Hickoids, Texas Music Extravaganza, and Larry Lange & His Lonely Knights
S.A., esse
Reviewed by Margaret Moser, Fri., Jan. 22, 2010
Hickoids
The Hairy Chafin' EP (Saustex)Texas Music Extravaganza
The San Antonio SoundLarry Lange & his Lonely Knights
San Antonio Serenade (My Tee Fine)Just when you thought the Hickoids were putting their tattered boots up and relaxin' following the reissue of Waltz a Crossdress Texas, they uncork the five-song Hairy Chafin' EP. It's irresistible hokum from the Lone Star State's finest purveyor of hard corn-punk, lifting the Velvet Underground's ubiquitous banana cover for art. Peel it slowly, and pop goes the ear. "Cool Arrow" is core axis Jeff Smith/Davy Jones' tip of the shredded straw hat to Augie Meyers, pure San Antonio Chicano rock.

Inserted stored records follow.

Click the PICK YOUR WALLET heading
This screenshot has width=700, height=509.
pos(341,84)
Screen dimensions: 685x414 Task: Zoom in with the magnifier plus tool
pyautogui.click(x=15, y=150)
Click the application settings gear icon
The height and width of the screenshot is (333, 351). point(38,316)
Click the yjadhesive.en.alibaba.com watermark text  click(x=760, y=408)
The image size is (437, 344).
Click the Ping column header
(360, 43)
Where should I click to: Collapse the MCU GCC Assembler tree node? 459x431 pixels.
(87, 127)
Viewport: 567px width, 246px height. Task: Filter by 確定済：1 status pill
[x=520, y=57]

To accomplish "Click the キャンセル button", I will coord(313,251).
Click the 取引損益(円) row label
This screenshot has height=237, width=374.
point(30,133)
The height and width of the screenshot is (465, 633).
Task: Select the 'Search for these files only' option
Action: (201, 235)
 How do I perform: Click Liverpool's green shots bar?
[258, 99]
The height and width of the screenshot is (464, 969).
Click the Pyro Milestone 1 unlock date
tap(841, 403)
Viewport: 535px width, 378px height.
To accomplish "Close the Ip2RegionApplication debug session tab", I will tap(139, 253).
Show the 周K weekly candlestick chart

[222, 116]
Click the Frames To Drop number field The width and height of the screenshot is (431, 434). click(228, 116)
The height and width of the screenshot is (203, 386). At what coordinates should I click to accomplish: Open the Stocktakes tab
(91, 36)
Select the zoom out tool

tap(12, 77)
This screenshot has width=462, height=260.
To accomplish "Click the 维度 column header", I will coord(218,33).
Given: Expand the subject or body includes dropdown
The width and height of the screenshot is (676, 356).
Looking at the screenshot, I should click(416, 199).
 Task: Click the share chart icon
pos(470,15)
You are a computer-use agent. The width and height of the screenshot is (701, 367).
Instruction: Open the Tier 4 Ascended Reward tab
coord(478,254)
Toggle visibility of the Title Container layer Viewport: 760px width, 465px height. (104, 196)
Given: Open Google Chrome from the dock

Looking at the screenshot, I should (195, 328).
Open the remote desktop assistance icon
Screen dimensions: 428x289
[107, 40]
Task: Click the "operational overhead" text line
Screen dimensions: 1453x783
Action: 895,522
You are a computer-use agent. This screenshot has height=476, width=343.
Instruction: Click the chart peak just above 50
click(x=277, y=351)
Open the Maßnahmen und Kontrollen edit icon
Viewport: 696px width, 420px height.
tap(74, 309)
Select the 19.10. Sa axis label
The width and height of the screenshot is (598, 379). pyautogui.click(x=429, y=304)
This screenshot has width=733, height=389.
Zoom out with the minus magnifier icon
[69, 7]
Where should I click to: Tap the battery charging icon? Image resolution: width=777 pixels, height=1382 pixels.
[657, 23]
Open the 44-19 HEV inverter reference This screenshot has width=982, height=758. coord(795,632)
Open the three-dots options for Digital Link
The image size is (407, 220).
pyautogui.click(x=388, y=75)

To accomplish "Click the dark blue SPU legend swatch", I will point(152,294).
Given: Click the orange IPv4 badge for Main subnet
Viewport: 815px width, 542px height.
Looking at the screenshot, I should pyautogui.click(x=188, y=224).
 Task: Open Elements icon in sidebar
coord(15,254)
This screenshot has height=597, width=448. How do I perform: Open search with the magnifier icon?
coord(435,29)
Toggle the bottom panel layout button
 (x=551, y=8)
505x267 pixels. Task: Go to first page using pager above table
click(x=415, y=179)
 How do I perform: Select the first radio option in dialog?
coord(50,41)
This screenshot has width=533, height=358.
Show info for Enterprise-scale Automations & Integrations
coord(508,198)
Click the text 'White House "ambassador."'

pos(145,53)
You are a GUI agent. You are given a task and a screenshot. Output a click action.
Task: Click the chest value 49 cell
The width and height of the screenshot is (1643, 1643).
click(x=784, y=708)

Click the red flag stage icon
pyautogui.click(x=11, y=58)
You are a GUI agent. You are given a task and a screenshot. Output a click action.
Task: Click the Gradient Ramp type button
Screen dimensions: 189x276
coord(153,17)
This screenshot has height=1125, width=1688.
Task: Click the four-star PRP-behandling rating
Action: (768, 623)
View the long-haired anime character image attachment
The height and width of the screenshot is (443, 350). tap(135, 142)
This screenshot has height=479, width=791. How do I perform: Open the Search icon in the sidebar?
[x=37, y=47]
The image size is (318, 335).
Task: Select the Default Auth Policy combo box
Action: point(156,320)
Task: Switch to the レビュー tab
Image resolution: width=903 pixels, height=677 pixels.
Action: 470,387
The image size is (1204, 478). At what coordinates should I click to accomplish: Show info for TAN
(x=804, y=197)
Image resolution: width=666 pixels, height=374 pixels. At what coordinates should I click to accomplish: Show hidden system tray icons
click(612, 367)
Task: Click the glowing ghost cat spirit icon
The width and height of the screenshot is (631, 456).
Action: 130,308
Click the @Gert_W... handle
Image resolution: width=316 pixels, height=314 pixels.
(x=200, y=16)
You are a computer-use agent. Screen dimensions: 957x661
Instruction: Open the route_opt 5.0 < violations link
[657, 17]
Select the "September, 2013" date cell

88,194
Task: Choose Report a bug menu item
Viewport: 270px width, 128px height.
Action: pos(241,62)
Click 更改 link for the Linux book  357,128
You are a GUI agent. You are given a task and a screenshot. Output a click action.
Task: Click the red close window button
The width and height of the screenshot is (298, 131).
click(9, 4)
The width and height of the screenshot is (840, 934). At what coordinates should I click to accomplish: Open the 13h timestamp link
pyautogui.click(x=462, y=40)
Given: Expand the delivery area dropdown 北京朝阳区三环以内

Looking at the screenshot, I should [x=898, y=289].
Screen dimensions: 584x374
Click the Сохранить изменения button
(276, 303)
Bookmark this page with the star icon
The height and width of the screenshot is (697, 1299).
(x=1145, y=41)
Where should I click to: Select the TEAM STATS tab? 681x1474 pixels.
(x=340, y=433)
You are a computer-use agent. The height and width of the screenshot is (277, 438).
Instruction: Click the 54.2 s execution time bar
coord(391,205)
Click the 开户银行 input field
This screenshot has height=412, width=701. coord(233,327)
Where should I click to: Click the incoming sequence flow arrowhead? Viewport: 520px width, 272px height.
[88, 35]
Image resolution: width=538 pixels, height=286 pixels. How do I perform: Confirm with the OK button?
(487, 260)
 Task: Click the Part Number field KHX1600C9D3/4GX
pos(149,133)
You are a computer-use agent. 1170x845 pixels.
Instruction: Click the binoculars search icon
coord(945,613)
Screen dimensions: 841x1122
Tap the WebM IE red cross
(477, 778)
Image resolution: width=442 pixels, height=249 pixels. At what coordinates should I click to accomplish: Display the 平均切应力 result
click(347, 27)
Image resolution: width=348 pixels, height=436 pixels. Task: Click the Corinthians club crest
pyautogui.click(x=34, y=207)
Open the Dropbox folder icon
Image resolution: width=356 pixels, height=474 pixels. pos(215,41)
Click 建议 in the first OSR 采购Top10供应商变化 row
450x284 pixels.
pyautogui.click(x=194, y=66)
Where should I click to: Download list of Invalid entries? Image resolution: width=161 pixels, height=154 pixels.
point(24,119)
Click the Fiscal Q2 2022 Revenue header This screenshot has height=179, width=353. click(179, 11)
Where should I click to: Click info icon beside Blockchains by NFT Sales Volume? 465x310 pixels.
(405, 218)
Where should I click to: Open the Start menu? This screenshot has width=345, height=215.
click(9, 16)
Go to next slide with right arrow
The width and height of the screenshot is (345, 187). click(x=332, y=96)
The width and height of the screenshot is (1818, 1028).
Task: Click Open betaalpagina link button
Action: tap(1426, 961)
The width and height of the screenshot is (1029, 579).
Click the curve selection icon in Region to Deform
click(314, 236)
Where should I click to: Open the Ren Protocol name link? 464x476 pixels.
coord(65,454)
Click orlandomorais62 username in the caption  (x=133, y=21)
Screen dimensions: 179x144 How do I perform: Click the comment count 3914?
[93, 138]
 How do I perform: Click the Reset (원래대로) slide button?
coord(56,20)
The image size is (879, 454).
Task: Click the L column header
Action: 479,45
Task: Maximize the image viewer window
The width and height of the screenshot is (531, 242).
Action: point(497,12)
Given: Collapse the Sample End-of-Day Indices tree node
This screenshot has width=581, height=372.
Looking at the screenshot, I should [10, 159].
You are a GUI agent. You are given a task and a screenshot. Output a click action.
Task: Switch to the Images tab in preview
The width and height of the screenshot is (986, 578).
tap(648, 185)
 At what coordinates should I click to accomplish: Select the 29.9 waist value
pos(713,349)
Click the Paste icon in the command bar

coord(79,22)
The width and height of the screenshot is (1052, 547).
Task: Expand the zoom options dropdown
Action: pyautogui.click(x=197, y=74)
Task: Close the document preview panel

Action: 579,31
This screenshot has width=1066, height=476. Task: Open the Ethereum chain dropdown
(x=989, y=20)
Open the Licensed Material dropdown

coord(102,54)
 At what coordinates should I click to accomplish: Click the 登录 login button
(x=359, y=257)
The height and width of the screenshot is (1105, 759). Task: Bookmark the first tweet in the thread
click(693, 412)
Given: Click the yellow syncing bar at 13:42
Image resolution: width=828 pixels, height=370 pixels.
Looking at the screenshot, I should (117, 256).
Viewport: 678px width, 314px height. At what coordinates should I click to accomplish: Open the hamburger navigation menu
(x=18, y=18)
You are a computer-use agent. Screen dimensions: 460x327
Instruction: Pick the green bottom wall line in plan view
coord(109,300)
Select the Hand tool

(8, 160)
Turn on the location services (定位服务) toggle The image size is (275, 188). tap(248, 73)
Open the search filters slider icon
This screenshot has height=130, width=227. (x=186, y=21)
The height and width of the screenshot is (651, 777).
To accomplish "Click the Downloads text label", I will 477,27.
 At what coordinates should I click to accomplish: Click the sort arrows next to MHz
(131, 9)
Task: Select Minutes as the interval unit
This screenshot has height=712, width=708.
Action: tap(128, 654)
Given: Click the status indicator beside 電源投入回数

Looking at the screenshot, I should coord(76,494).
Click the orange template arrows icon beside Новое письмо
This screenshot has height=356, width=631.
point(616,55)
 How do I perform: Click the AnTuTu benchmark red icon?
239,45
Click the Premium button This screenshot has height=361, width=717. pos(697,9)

Meyers is prominently featured in the Texas Music Extravaganza, filmed last year at Leon Springs Dancehall in San Antonio with a dazzling cast of performers playing tribute to the music he and Doug Sahm made. It's an impressive lineup, starring Shawn Sahm, Flaco Jimenez, Raul Malo, Vato Valley Boys, BCH with Byron Berline, the Krayolas, and Adam Aguilar. The extravaganza redefines contemporary Tex-Mex not only through Sahm's and Meyer's music ("She's About a Mover," "Dinero") but by the musicians they influenced (Raul Malo's "All You Ever Do Is Bring Me Down") and the songs that taught them ("Volver, Volver" à la Flaco). The DVD dances with visual flair, and the soundtrack preserves it. Larry Lange & His Lonely Knights are an Austin outfit expanding their Highway 90 swamp pop and paradise-by-the-dashboard-light belly-rubbers south to Bexar County. San Antonio Serenade gets on disc the sound Lange and his compadres have created in reviving classic Chicano soul S.A.-style, favorites known no farther than the shadow of the Alamo itself (Doc & Sal's "Laughing to Keep From Crying," Spider & the Playboys' "Tell Me Darling"), plus contemporary offerings (Oscar Martinez's "Whatsa Matter Con You," Jerry Butler's "Never Gonna Give You Up"). The Knights' secret weapon is Joanna Ramirez, whose rendering of "Poquita Fe" makes it a weeper of the first order. Whatever's gotten into the water of San Antonio, keep it there.